Dawn Davison, Warden of the California Institution for Women at Corona, appeals from a superior court order granting habeas corpus relief to petitioner Patricia Johnson. In its order, the superior court directed the Board of Parole Hearings (Board) to conduct a new parole eligibility hearing and find Johnson suitable for parole "unless new evidence or information comes to light." The court also ordered that statements by the victim's next of kin would "not appear to be relevant or admissible at the rehearing" unless they involved Johnson's conduct since Johnson's initial parole hearing in April 2007 (the April 2007 hearing). Appellant contends the superior court's order limiting consideration of victim family statements violates the California Constitution as well as Penal Code section 3043. Appellant further contends that because the power to grant and revoke parole is vested exclusively in the executive branch, the only permissible remedy the superior court may order following the grant of habeas corpus is to remand the matter to the Board to proceed in accordance with due process.

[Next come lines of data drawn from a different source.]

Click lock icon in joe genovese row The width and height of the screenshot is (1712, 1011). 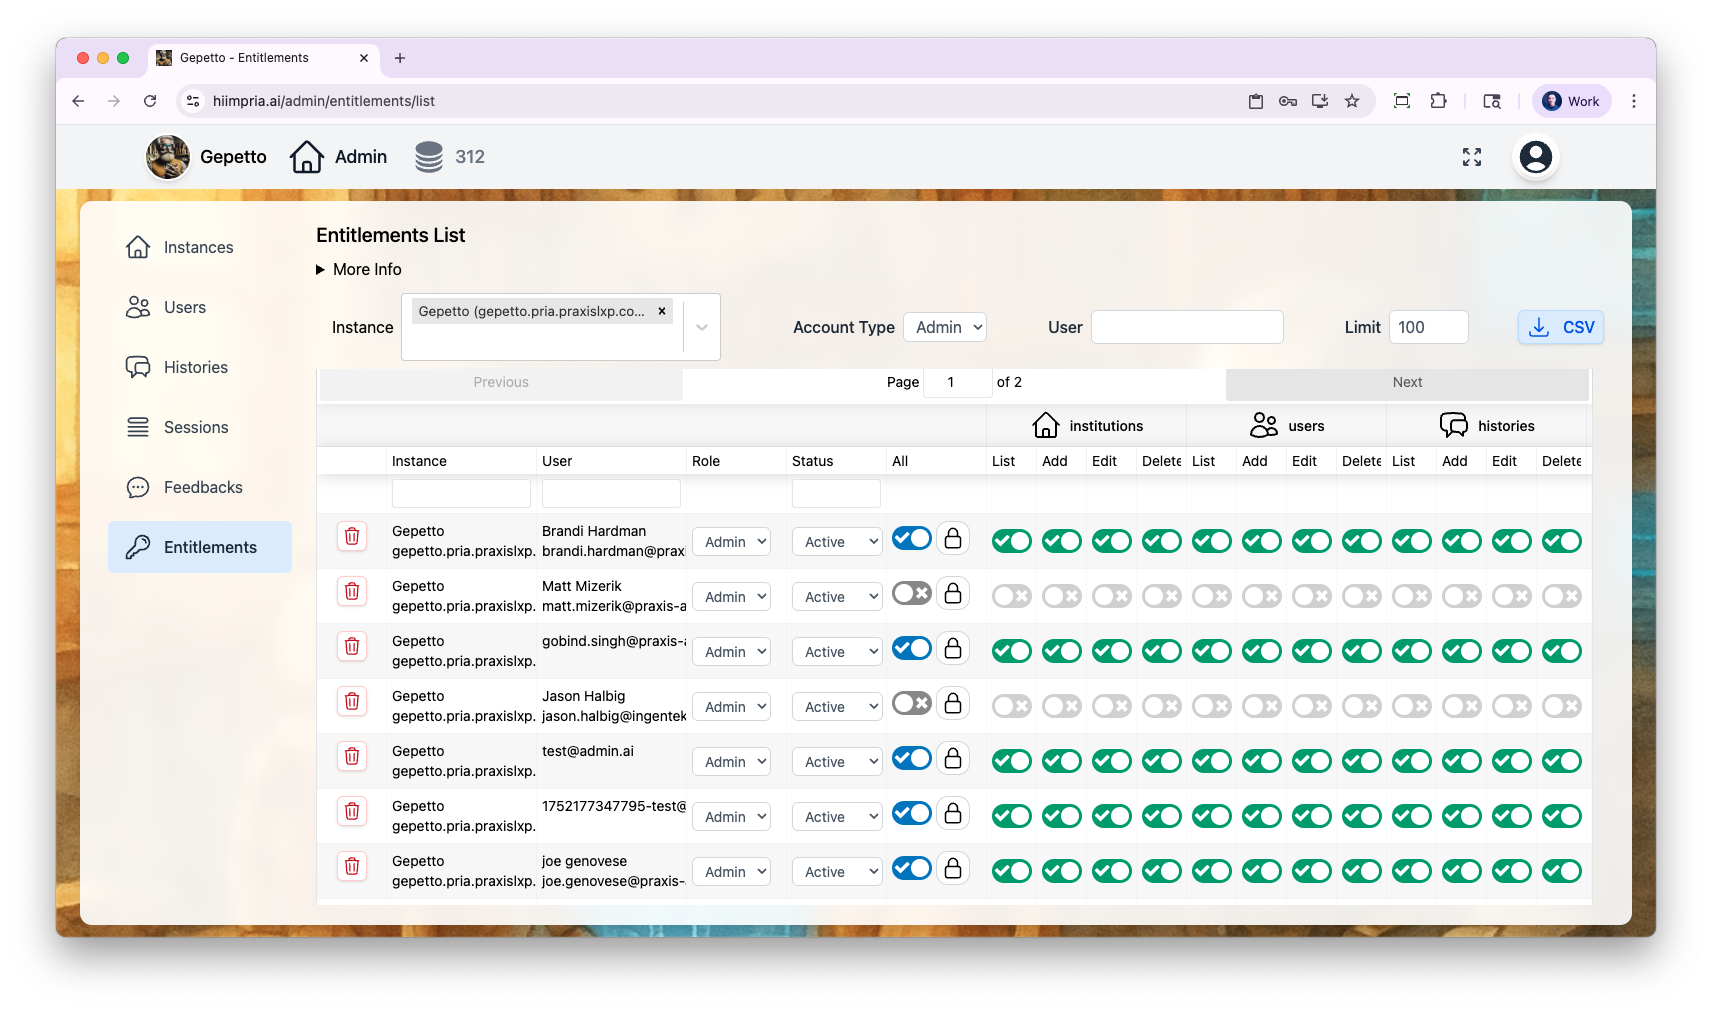click(953, 868)
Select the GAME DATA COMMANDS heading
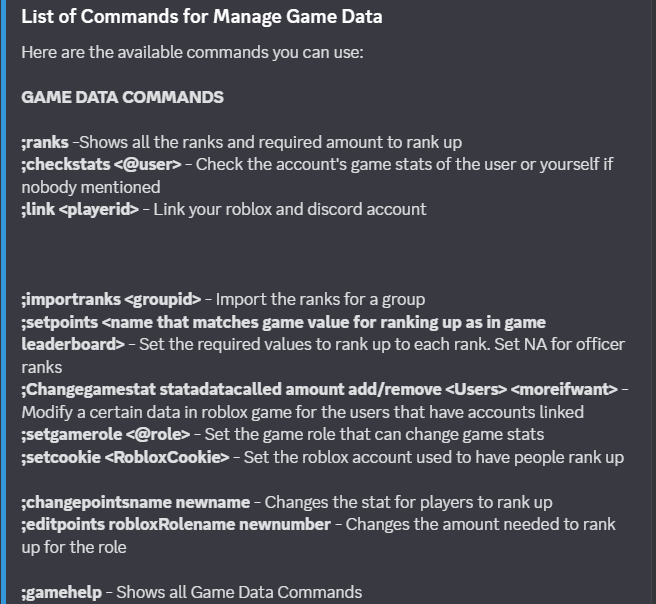This screenshot has width=656, height=604. pos(123,97)
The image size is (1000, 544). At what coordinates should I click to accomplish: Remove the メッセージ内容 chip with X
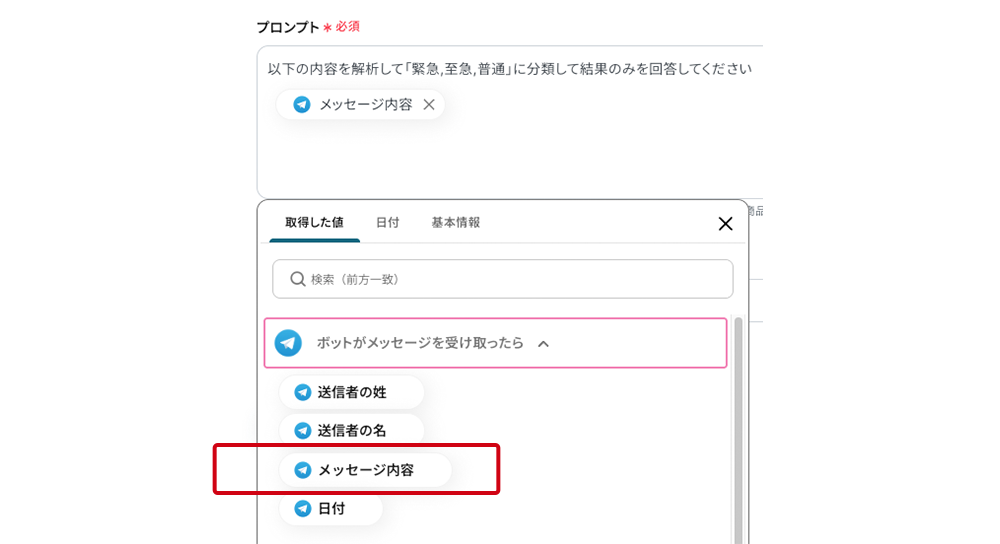429,104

While appellant's first point is arguably moot for reasons explained below, we exercise our discretion to address it given its importance and conclude that the superior court's order restricting the Board's consideration of victim family member statements to information pertaining to Johnson's conduct after April 2007 is in excess of jurisdiction and unenforceable. We further conclude the superior court exceeded its authority to the extent it restricted the Board's consideration of evidence in deciding Johnson's parole suitability to evidence of circumstances or conduct occurring after April 2007. We remand the matter with directions set forth below.

PROCEDURAL BACKGROUND

Because the present appeal is limited to the form of relief granted by the superior court, we need not set out the facts of Johnson's commitment offense (which this court summarized in People v. Johnson (May 16, 2008, D049357) [nonpub. opn.].) In 1991, Johnson was convicted of first degree murder and sentenced to an indeterminate term of 29 years to life in state prison. In 2006, following a retrial, Johnson was convicted of second degree murder and sentenced to a term of 18 years to life. In April 2007, Johnson had her first parole suitability hearing. The Board found Johnson would pose an unreasonable risk of danger to society or a threat to public safety based "first and foremost" on the nature of her commitment offense. It denied parole for three years.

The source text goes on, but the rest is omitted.